Hello and welcome back to my new series called Disneyland Paris at 25. For anyone who missed the last couple of posts, this series will be me talking about the 25 things I love about Disneyland Paris. I will publish one or two posts a week (depending on how I sorted out the schedule) about each aspect up until Disneyland Paris’s official anniversary on 12th April. I thought that it would be a great way of honouring the park and its 25 years as well as sharing some of my own memories of past trips.
If you want to catch the introduction or the inaugural post I will include the links down below:
So as you can see from the link, the first post was all about the Disneyland Hotel, the beautiful and elegant entrance to the magic.
Today I’ll be stepping out the other side of the hotel, walking under the Disneyland Railroad, and stopping at the top of Main Street USA.
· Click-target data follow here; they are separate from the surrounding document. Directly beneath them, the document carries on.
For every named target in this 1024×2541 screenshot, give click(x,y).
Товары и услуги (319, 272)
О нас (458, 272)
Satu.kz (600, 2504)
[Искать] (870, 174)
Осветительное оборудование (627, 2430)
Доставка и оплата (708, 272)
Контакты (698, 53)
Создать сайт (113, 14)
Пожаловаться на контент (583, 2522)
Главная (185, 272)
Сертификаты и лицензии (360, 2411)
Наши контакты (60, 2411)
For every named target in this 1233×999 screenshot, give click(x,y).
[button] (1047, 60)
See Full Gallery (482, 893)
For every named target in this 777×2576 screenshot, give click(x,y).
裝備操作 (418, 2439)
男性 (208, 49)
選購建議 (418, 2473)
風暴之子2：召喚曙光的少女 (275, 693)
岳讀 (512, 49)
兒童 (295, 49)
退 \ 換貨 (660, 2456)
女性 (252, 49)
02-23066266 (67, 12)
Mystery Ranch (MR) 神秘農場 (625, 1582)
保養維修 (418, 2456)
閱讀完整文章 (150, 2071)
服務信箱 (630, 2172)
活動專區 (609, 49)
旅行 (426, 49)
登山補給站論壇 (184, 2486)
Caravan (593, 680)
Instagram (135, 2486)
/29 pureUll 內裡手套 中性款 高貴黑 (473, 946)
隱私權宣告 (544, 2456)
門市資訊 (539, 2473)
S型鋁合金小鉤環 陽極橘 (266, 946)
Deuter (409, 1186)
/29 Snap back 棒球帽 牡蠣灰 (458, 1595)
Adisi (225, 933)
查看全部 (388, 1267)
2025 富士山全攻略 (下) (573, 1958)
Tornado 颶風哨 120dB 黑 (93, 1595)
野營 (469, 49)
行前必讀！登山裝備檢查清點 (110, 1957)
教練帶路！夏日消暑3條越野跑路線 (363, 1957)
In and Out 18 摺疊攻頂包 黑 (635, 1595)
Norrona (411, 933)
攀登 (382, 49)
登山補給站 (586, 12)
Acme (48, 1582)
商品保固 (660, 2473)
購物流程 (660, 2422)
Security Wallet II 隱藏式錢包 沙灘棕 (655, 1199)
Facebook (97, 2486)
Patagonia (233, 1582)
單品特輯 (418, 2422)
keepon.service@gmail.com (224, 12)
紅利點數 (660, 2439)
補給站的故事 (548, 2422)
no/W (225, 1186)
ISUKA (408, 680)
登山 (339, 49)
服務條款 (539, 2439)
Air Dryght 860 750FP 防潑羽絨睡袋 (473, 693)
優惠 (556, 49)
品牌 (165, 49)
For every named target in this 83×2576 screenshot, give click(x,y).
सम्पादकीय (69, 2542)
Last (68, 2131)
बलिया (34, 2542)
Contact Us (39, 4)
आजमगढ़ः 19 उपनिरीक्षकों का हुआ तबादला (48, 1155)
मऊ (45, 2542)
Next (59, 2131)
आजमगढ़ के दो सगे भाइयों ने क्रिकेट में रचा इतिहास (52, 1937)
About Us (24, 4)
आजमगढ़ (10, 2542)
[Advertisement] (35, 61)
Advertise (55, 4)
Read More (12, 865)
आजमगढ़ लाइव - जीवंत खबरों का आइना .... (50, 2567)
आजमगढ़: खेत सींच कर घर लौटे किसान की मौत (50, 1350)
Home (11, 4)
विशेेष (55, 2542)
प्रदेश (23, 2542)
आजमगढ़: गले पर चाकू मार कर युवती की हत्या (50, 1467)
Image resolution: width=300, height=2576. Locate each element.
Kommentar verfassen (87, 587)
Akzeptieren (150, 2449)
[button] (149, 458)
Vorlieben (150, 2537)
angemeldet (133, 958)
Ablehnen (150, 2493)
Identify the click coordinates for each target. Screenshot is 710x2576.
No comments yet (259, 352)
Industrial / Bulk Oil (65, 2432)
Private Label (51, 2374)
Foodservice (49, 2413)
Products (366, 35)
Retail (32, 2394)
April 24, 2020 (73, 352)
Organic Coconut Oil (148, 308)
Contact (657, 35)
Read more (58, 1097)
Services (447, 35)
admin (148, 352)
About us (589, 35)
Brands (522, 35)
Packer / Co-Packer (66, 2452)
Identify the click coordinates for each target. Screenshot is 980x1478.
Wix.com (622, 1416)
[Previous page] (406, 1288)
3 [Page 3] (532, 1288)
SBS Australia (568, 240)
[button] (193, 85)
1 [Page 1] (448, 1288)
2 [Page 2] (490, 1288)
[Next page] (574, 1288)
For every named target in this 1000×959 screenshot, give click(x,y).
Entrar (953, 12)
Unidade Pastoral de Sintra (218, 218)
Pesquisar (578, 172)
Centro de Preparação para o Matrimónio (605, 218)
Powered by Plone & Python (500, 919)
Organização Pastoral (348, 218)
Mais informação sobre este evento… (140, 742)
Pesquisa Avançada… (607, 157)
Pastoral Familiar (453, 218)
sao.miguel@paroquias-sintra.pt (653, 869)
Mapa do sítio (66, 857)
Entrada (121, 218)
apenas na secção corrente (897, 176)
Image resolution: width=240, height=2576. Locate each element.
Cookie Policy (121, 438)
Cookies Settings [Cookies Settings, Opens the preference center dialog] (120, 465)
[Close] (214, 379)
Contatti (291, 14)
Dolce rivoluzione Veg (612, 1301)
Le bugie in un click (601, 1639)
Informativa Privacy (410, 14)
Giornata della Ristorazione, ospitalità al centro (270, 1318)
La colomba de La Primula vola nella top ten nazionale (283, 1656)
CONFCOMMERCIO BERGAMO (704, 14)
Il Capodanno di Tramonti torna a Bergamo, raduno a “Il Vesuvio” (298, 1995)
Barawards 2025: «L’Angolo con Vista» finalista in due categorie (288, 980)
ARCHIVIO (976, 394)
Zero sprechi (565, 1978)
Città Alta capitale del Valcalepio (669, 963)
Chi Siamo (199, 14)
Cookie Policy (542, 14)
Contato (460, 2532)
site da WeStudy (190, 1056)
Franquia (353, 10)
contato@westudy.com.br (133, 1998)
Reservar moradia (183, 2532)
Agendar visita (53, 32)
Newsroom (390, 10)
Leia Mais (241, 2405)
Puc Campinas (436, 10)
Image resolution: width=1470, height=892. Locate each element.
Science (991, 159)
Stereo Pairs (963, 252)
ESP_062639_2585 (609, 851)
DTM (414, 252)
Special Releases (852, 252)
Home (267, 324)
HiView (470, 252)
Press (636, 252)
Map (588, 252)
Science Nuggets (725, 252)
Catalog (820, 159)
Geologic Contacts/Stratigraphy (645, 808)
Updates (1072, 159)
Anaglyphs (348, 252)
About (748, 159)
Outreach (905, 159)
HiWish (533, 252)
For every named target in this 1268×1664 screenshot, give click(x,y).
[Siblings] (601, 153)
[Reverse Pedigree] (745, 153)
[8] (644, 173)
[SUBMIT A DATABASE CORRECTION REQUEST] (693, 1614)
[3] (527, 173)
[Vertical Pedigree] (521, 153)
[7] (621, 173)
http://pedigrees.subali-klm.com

It’s not the best photograph in the world for capturing the top of Main Street USA but what I like about it is that there is this big expanse of space just before you hit the main thoroughfare. It is the area where we say “we’re here,” or if you’re like me “I’m home” and all that desire to be back in the park is suddenly real.
I find it doubly exciting and thrilling if the brass band is playing in the bandstand. The familiar sounds of Zip-A-Dee-Doo-Dah, The Mickey Mouse March etc are often like close friends and to hear them played just as you walk in fills you with even more magic and elation than you deem possible. Whilst I might not have been met by the brass band when I first walked under the Railroad on my last trip, I got this instead:
The 20th Anniversary Train (originally the Casey Jr float from the long-running Wonderful World of Disney Parade) and its soundtrack Do You Believe. It was fantastic and absolutely wonderful to see Main Street USA come alive with so much pixie dust and celebration.
However, moving on to the street in general, the Victorian and turn-of-the-century essence is one of the aspects I love the most. The Imagineers went out of their way to make the architecture as authentic as possible and it definitely shows.
The design of the buildings, the style of windows, the shutters, the pillars, the costumes of the statues… it truly is as if you’ve stepped back in time, making for that perfect beginning to the whole Disney park experience. Ultimately, that transition from the reality to the fantasy. There’s even a backstory to Main Street that if you heard it in relation to any small growing metropolis during the early 1900s, it would be realistic.
That story and the subtle details added by the Imagineers I believe truly make a difference to how you experience Main Street USA.
Spotting windows like this with reference to Imagineers, Disney legends, other films that might not be represented by attractions, parades or shows etc:
Hearing the sound of a dentist’s drill near the Dentist facade, hearing what I’m pretty certain is Pluto gurgling in the bath if you sit on one of the benches near Plaza Gardens restaurant (to the right of Central Plaza), and much more. Of course, any of the sound effects are going to be completely oblivious to any D/deaf guests like my sister but they’re still cool additions that more often than not are missed due to all the dashing around. Besides all the window details make up for that. I’ll admit I didn’t notice half of these until my third or fourth trip and with every other trip, I’ll notice another detail.
I know that there are similar details dotted down Main Street USA in Disneyland and Walt Disney World, but they are part of what entices me to revisit DLP again and again. I bet no matter how hard I try, I’ll never come across all the details, and it means that it is never boring. It’s very probable that I’m the only person in my family who thinks that, but there is magic up and down the street, and just as much as you’d find in any of the themed lands.
What I have just realised is so great is that all these details touch on every human sense and they come together to create this enveloping experience for every single guest. No matter how much I try to describe it in words, I won’t be able to put across the true essence of this land, if you can call it a land as such because you just have to feel it and allow it to sweep you away.
I think Walt Disney captured it perfectly when he said:
Here you leave today and enter the worlds of history, discovery and ageless fantasy
“A partir d’ici, vous quittez le présent et entrez dans le monde de l’histoire, des découvertes et de la fantaisie eternelle.”
as shown on this plaque that you pass before walking onto Main Street USA.
Side Note – I know there aren’t any details on what is specifically on Main Street USA, but you might find that a few different buildings pop up in later instalments – I didn’t want to give anything away!
The initial approach to Main Street USA was 1920s Hollywood, the age of jazz, cinema, gangsters, and the dawning of a new industrial age. However, with the help of veteran Disney artist Herb Ryman, Imagineers went back to their roots and rediscovered the spirit that Walt Disney wanted to create with the original Disneyland.
Accustomed to the richness Parisians find in their own city, the Imagineers recreated and recognised that by adding similar details.
The story behind Main Street USA is best explained in three murals that are displayed in the Plaza Garden’s restaurant.
Thanks for taking the time to read this longer post, and have a brazzle dazzle day!